The aux_fun() function serves as the central function for updating auxiliary data measures. Its main responsibilities are to ensure that all dependencies are processed in the correct order and to coordinate the update process across both GitHub and the Y: drive.

When called,

  • it first determines the current release and constructs the corresponding release_branch (e.g., 20250203_TEST). It then checks whether the specified measure has already been processed in the current session (tracked via the processed environment) to avoid redundant work and potential infinite loops.

  • Next, aux_fun() reads the full dependency graph using read_dependencies(), isolates the dependencies specific to the selected measure, and recursively calls itself to process each one.

  • After dependencies are resolved, aux_fun() checks whether an update is needed for the current measure using check_status(). If an update is needed on GitHub, the function triggers a synchronization of the release branch using pipfun::sync_release_branch() to ensure it reflects the latest content from DEV.

| Available data |
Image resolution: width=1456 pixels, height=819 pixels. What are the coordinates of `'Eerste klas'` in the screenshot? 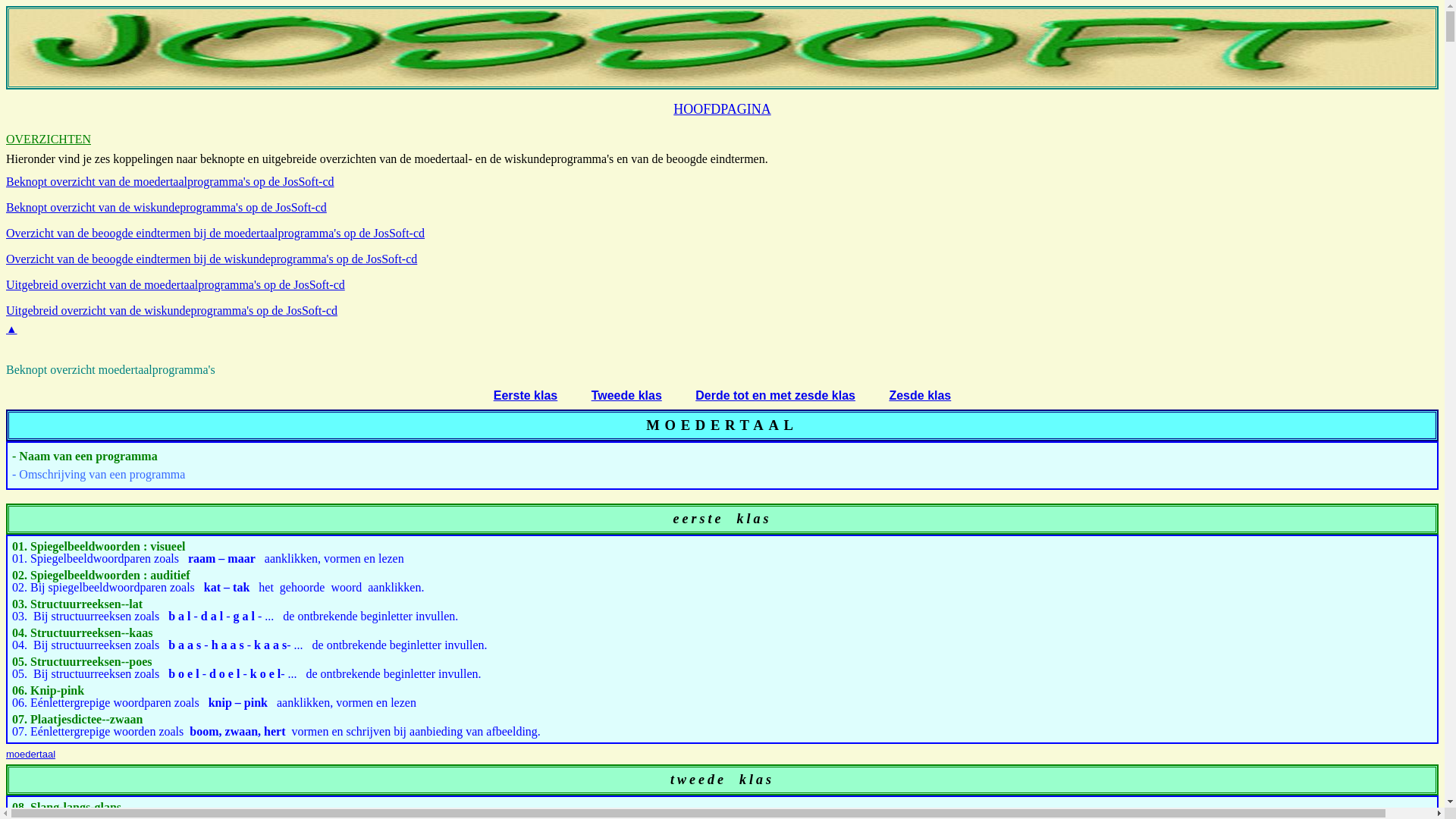 It's located at (494, 394).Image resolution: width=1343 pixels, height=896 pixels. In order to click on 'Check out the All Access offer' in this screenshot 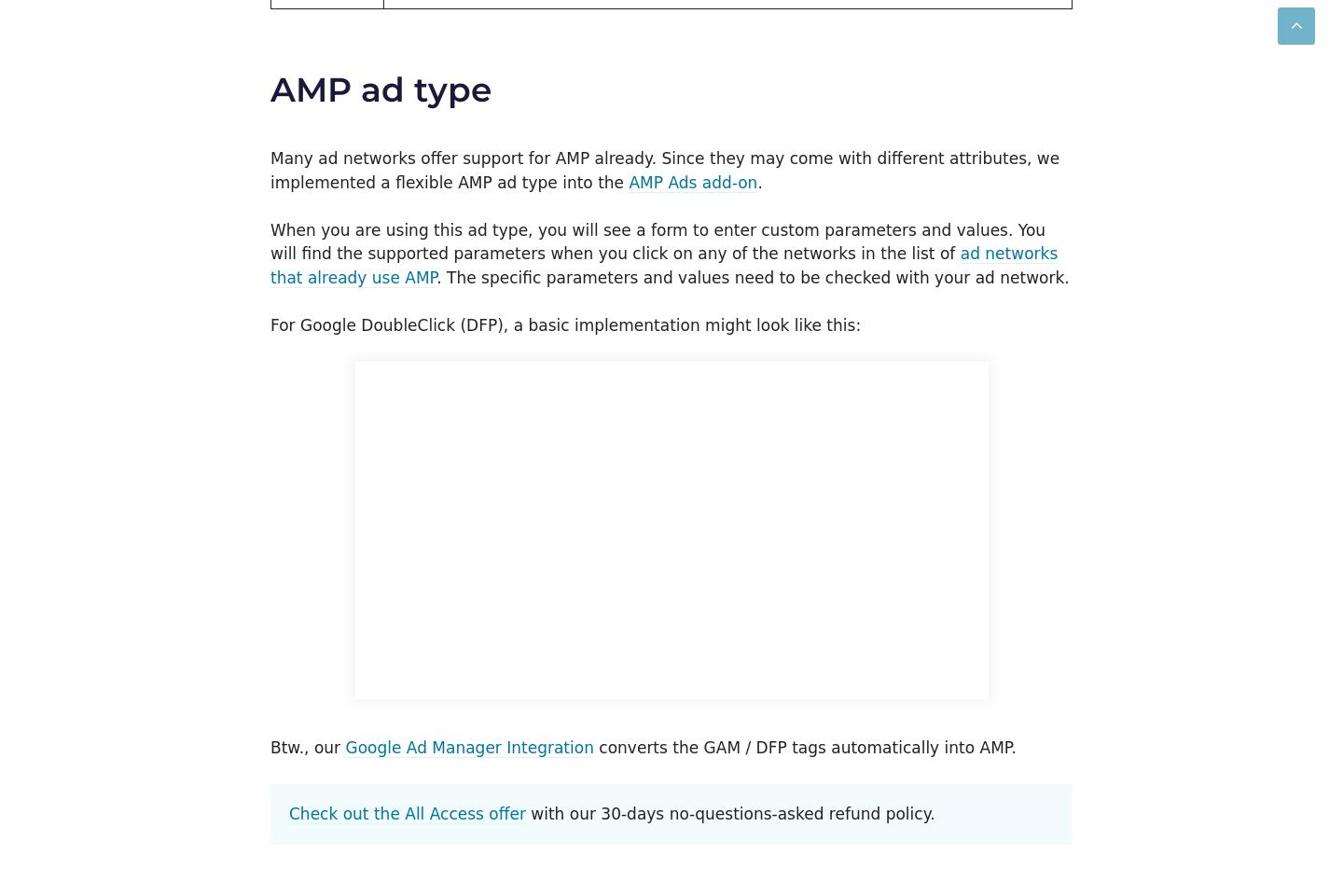, I will do `click(407, 812)`.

| Problem set |
1 - Using the passage on aux_fun(), decide whether each statement agrees with it: (a) aux_fun() builds the release branch name from the current release; (b) aux_fun() reads the dependency graph with check_status(); (c) the release branch is synchronized so it reflects the latest content from DEV. Answer yes or no for each and quote the words that settle it.
2 - Translate this sentence from the passage on aux_fun() into Spanish: "Next, aux_fun() reads the full dependency graph using read_dependencies(), isolates the dependencies specific to the selected measure, and recursively calls itself to process each one."
The material that comes after the passage on aux_fun() is separate from it.

| Results in order |
1 -
(a) Yes: "it first determines the current release and constructs the corresponding release_branch"
(b) No: "reads the full dependency graph using read_dependencies()"
(c) Yes: "to ensure it reflects the latest content from DEV"

2 - A continuación, aux_fun() lee el grafo completo de dependencias mediante read_dependencies(), aísla las dependencias específicas de la medida seleccionada y se llama a sí misma de forma recursiva para procesar cada una.